Relation between Product and Box Topology
Product and Box Topology
Product Topology
Let $\family {\struct {X_i, \tau_i} }_{i \mathop \in I}$ be an indexed family of topological spaces where $I$ is an arbitrary index set.
Let $\XX$ be the cartesian product of $\family {X_i}_{i \mathop \in I}$:
- $\ds \XX := \prod_{i \mathop \in I} X_i$
For each $i \in I$, let $\pr_i: \XX \to X_i$ denote the $i$th projection on $\XX$:
- $\forall \family {x_j}_{j \mathop \in I} \in \XX: \map {\pr_i} {\family {x_j}_{j \mathop \in I} } = x_i$
The product topology on $\XX$ is defined as the initial topology $\tau$ on $\XX$ with respect to $\family {\pr_i}_{i \mathop \in I}$.

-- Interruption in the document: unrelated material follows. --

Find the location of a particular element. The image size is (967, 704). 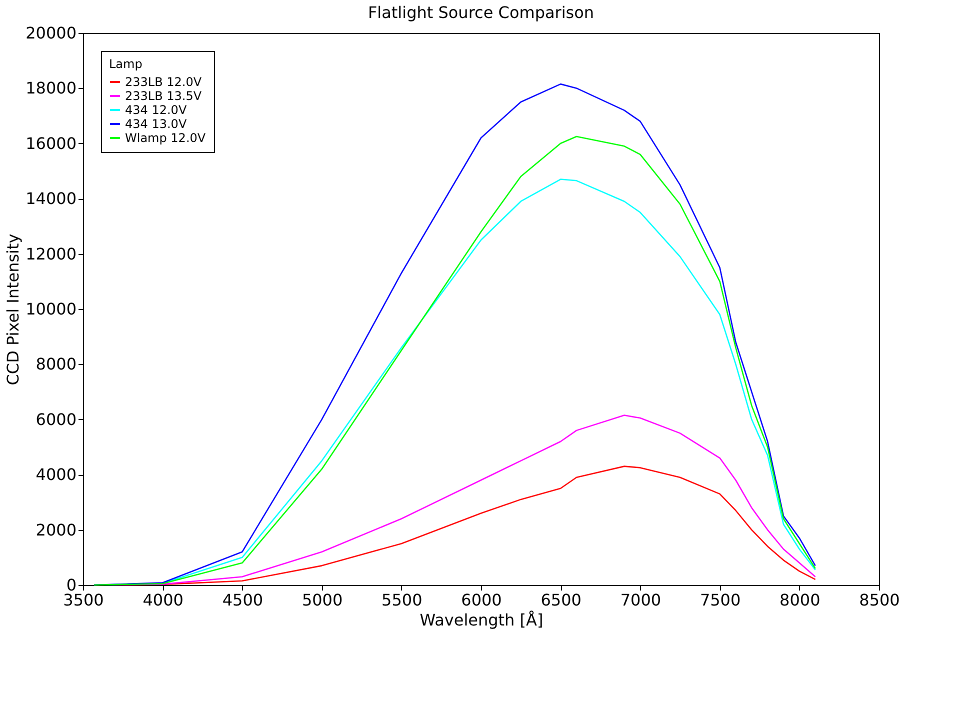

y-tick-label: 16000 is located at coordinates (51, 144).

That is, $\tau$ is the topology generated by:
- $\SS = \set {\pr_i^{-1} \sqbrk U: i \in I, U \in \tau_i}$
where $\pr_i^{-1} \sqbrk U$ denotes the preimage of $U$ under $\pr_i$.
Box Topology
Let $\family {\struct {X_i, \tau_i}}_{i \mathop \in I}$ be an $I$-indexed family of topological spaces.
Let $X$ be the cartesian product of $\family {X_i}_{i \mathop \in I}$, that is:
- $\ds X := \prod_{i \mathop \in I} X_i$
Define:
- $\ds \BB := \set {\prod_{i \mathop \in I} U_i: \forall i \in I: U_i \in \tau_i}$
Then $\BB$ is a synthetic basis on $X$, as shown on Basis for Box Topology.
The box topology on $X$ is defined as the topology $\tau$ generated by the synthetic basis $\BB$.
Relation between Product and Box Topology
Product Topology
- Product Space is Product in Category of Topological Spaces where it is shown that the product topology is the topology on the Cartesian product of topological spaces that defines the categorical product in the category of topological spaces. The product topology is therefore important in a categorical sense.
- Product Topology is Coarsest Topology such that Projections are Continuous where it is shown that the Product topology is the coarsest topology on the cartesian product of topological spaces for which the projections are continuous.
Natural Basis of Product Topology
- Natural Basis of Product Topology where it is shown that the natural basis on $X$ is the set $\BB$ of cartesian products of the form $\ds\prod_{i \mathop \in I} U_i$ where:
- for all $i \in I : U_i \in \tau_i$
- for all but finitely many indices $i : U_i = X_i$
- Natural Basis of Product Topology of Finite Product where it is shown that the natural basis on $\ds X = \prod_{k \mathop = 1}^n X_k$ is:
- $\BB = \set{\ds\prod_{k \mathop = 1}^n U_k : \forall k : U_k \in \tau_k}$
Box Topology
- Basis for Box Topology where it is shown that the extension of the characterisation of the natural basis for the Product topology on a finite cartesian product to an arbitrary product is a basis and therefore the box topology is a topology.
- Box Topology may not form Categorical Product in the Category of Topological Spaces, the box topology on the cartesian product of topological spaces does not always give us the categorical product in the category of topological spaces.
- Box Topology may not be Coarsest Topology such that Projections are Continuous where it is shown that the box topology is not in general the coarsest topology on the cartesian product of topological spaces for which the projections are continuous.
- Box Topology contains Product Topology where it is shown that the box topology is a finer topology than the product topology.
- Box Topology on Finite Product Space is Product Topology where it is shown that the box topology and the product topology are the same topology on a finite cartesian product of topological spaces. So the box topology is only of interest for an arbitrary or infinite product of topological spaces.